The latter had a factory of his own, and when found, seemed to be
disposed to talk. The operative speaks a perfect German, and has a
German look. The two got on handsomely. The operative was surprised to
find that K—— talked so freely and to a stranger. Another member of
the League, C-1378, also of German parentage, went with C-891 a few
days later to visit K—— again. That gentleman was more bitter than
ever against America. He said, among other things, that if he heard
that President Wilson had been shot, he would be so glad that he would
celebrate it by getting too drunk to see. And there was very much more
talk of that nature.

A few days later, K—— had cause to regret his disposition to talk.
He was brought before a United States Commissioner on a warrant, and
spent a good night in jail before he could find bail. The next day, he
being a man of means, he engaged a lawyer. The Armistice ended these
activities, as it did so many others. The hearing was held on the
morning of November 7—the first news of the Armistice, later confirmed.
Since that time, A. P. L. of Northern New Jersey has heard nothing
about Mr. K——. With a couple million others, he has been allowed to
sink back to our citizenship—just as poisonous, just as unregenerate,
just as little fit to remain in this country. It was understood that D.
J. laid down a rule that testimony secured in conversations such as the
foregoing was not a basis of prosecution. Perhaps it would have been
better to wait until Mr. K—— had really shot somebody or blown up a
ship or so.

Of active sympathizers with the enemy, Northern New Jersey did not
lack. A thousand cases could be given. One will serve. In July, 1918,
the office learned of suspicious activities on the part of some of
these sympathizers. A Mr. E—— was told by Miss G——, a young woman of
foreign birth, that the people she lived with had active connections
with the enemy. Especially was this true in the case of one S——, who
had Central and South American relations. This latter man was found to
be of American birth and German parentage—which, in a good many cases,
would leave him German. He had been a traveler, and a son of his had
been born in Kingston, Jamaica, although this son was at present in
the U. S. Army. This Mr. S—— was found to be identified with a New
York concern which had sent him to Jamaica to get the release there
of a man jailed by the English authorities for alleged implication in
the coaling of German raiders at sea. That did not look any too good
for Mr. S—— of itself. He also had in his employ a stenographer whose
husband, a Mr.
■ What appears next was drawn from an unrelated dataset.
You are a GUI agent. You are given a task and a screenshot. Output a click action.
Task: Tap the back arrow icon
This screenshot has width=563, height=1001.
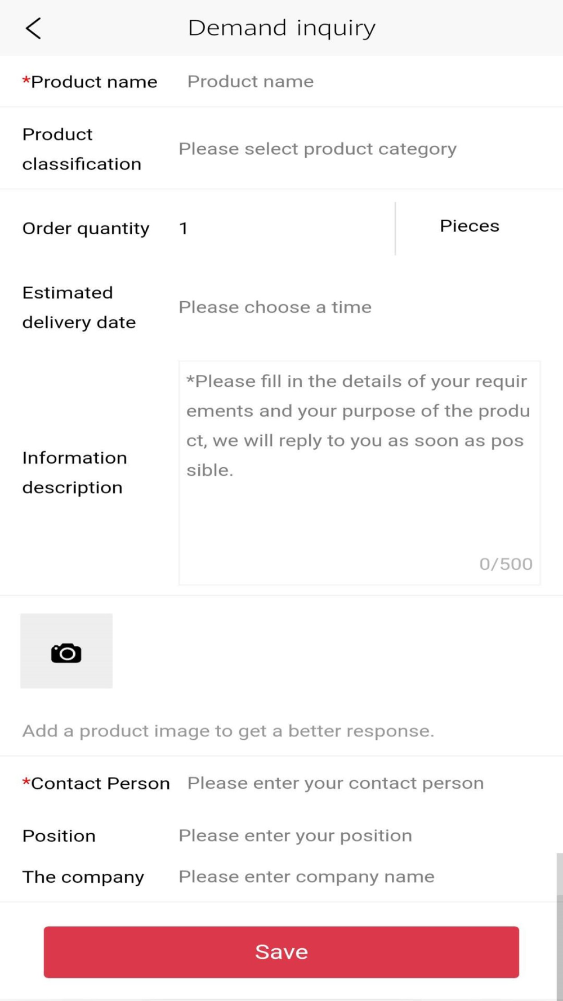33,28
W——, had been employed in an alleged poisoning of the
reservoir at Kingston, Jamaica.

These things led up to the case of the subject, who will be called
P——. This man had lived with S—— for a time. P—— came to this country
from Germany in 1907, and applied for his first naturalization
papers—please note the date—August 1, 1914. He was thirty-five years
of age, well educated, unmarried, and without dependents. He had
served in the German Army, but was not a reservist. In his alien enemy
questionnaire, he left out the name of one of his previous employers,
which was found to have been an importing concern with a German name,
with connections in Kingston, Jamaica, doing business in Central and
South America. This German concern had many different names. Some of
its personnel were interned at Panama. A member of the concern had
been interned in the United States for alleged provisioning of German
raiders at sea. This made the stage set for a rather interesting
investigation. Operatives discovered that the principal men of this
concern were at large, and were doing business under yet another name.
They also discovered that this Mr. S—— was affiliated with the work in
a downtown office building in New York City.

During 1912, or earlier, Mr. S—— had introduced Mr. P—— to the
President of an iron and steel concern, who took him into employ as
Treasurer and gave him a block of shares. The alien enemy P—— seemed
to get along pretty well for a time, but got in wrong with the firm
through a transaction which they did not approve. The Secretary of
the firm was very friendly to the alien enemy P——. This Secretary was
found to be connected by marriage with one of the foremost electrical
inventors of the age, who had been very active in the development of
devices for our Army and Navy. Observe that this man was a particular
confidant of the unnaturalized German P——, formerly of the German Army.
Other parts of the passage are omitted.